Task goal:
From the first line to the last, print the material exactly, skipping the pictures.

Data for the task:
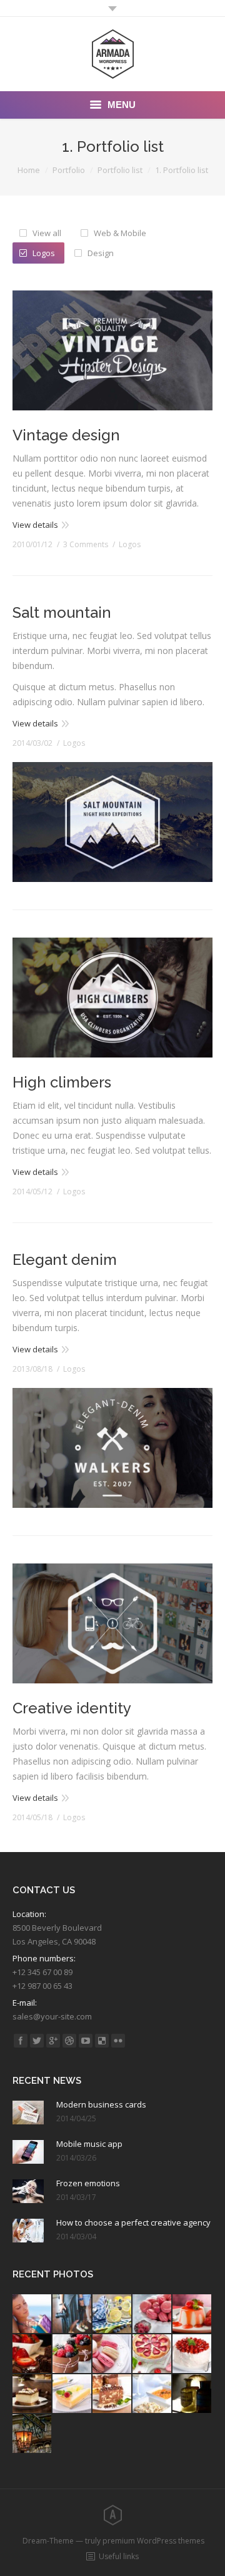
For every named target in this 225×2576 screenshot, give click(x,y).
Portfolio (68, 170)
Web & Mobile (120, 233)
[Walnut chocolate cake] (112, 2394)
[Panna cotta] (192, 2314)
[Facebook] (21, 2041)
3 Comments (85, 544)
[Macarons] (152, 2314)
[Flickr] (118, 2041)
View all (46, 233)
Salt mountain (61, 612)
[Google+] (53, 2041)
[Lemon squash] (112, 2314)
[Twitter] (37, 2041)
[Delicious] (102, 2041)
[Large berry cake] (192, 2354)
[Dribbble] (69, 2041)
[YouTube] (85, 2041)
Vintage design (66, 435)
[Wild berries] (72, 2354)
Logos (43, 253)
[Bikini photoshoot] (32, 2314)
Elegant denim (64, 1260)
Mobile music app (89, 2143)
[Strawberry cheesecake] (152, 2354)
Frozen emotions (88, 2183)
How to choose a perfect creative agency (133, 2222)
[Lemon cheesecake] (72, 2394)
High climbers (61, 1082)
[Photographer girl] (72, 2314)
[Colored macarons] (112, 2354)
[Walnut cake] (32, 2394)
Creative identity (71, 1708)
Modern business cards (101, 2104)
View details (35, 524)
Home (29, 170)
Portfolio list (120, 170)
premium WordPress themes (153, 2540)
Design (101, 253)
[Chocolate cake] (32, 2354)
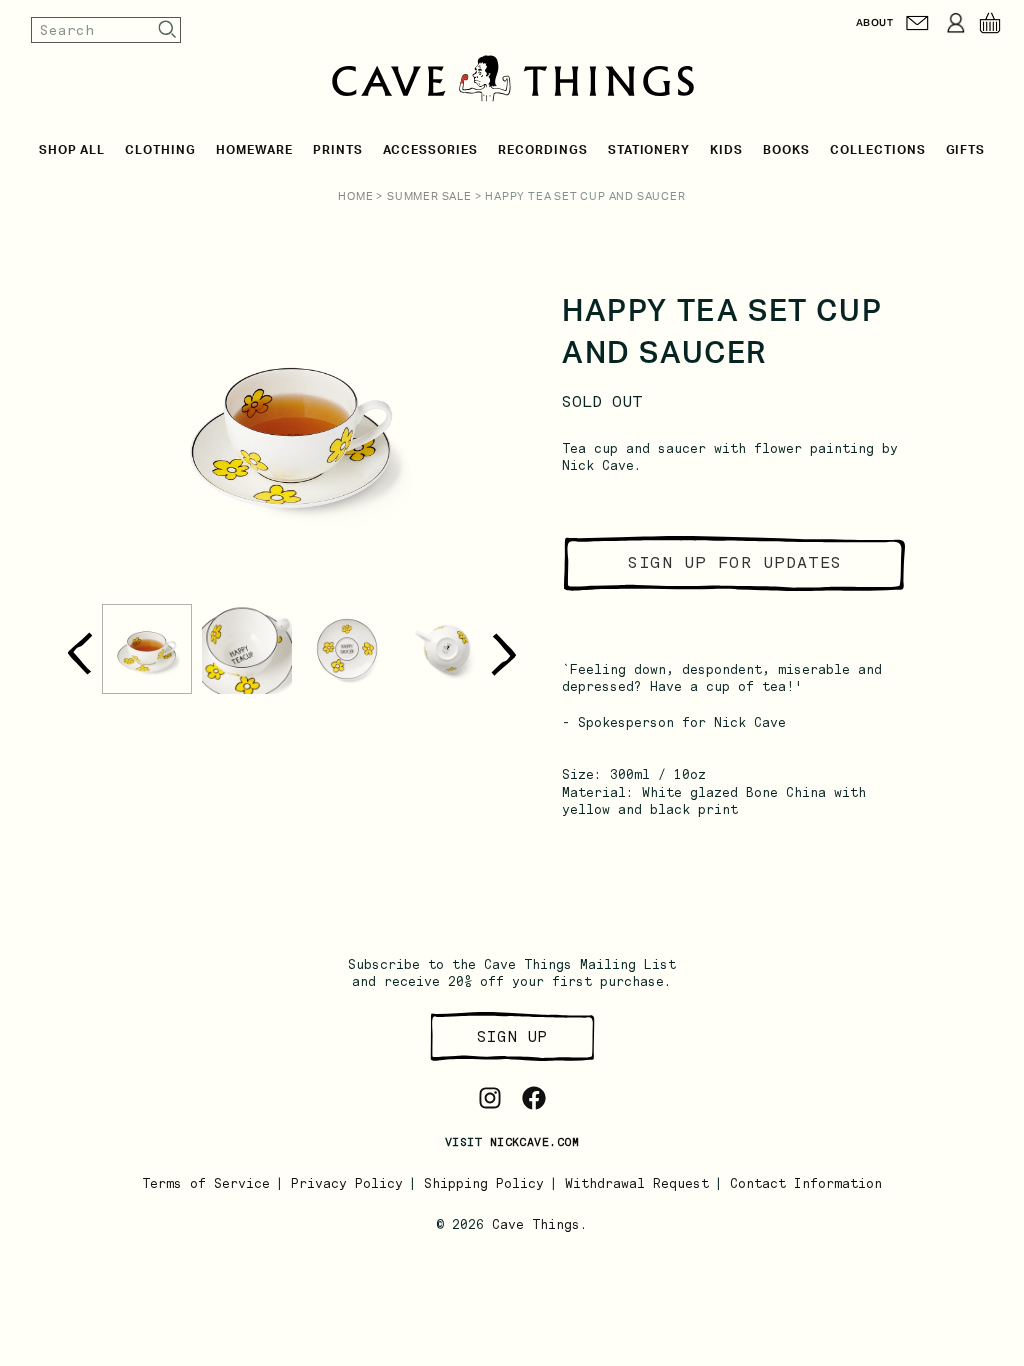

Solution:
For every named target in this 225×2576 screenshot, give click(x,y).
Portfolio (68, 170)
Web & Mobile (120, 233)
[Walnut chocolate cake] (112, 2394)
[Panna cotta] (192, 2314)
[Facebook] (21, 2041)
3 Comments (85, 544)
[Macarons] (152, 2314)
[Flickr] (118, 2041)
View all (46, 233)
Salt mountain (61, 612)
[Google+] (53, 2041)
[Lemon squash] (112, 2314)
[Twitter] (37, 2041)
[Delicious] (102, 2041)
[Large berry cake] (192, 2354)
[Dribbble] (69, 2041)
[YouTube] (85, 2041)
Vintage design (66, 435)
[Wild berries] (72, 2354)
Logos (43, 253)
[Bikini photoshoot] (32, 2314)
Elegant denim (64, 1260)
Mobile music app (89, 2143)
[Strawberry cheesecake] (152, 2354)
Frozen emotions (88, 2183)
How to choose a perfect creative agency (133, 2222)
[Lemon cheesecake] (72, 2394)
High climbers (61, 1082)
[Photographer girl] (72, 2314)
[Colored macarons] (112, 2354)
[Walnut cake] (32, 2394)
Creative identity (71, 1708)
Modern business cards (101, 2104)
View details (35, 524)
Home (29, 170)
Portfolio list (120, 170)
premium WordPress themes (153, 2540)
Design (101, 253)
[Chocolate cake] (32, 2354)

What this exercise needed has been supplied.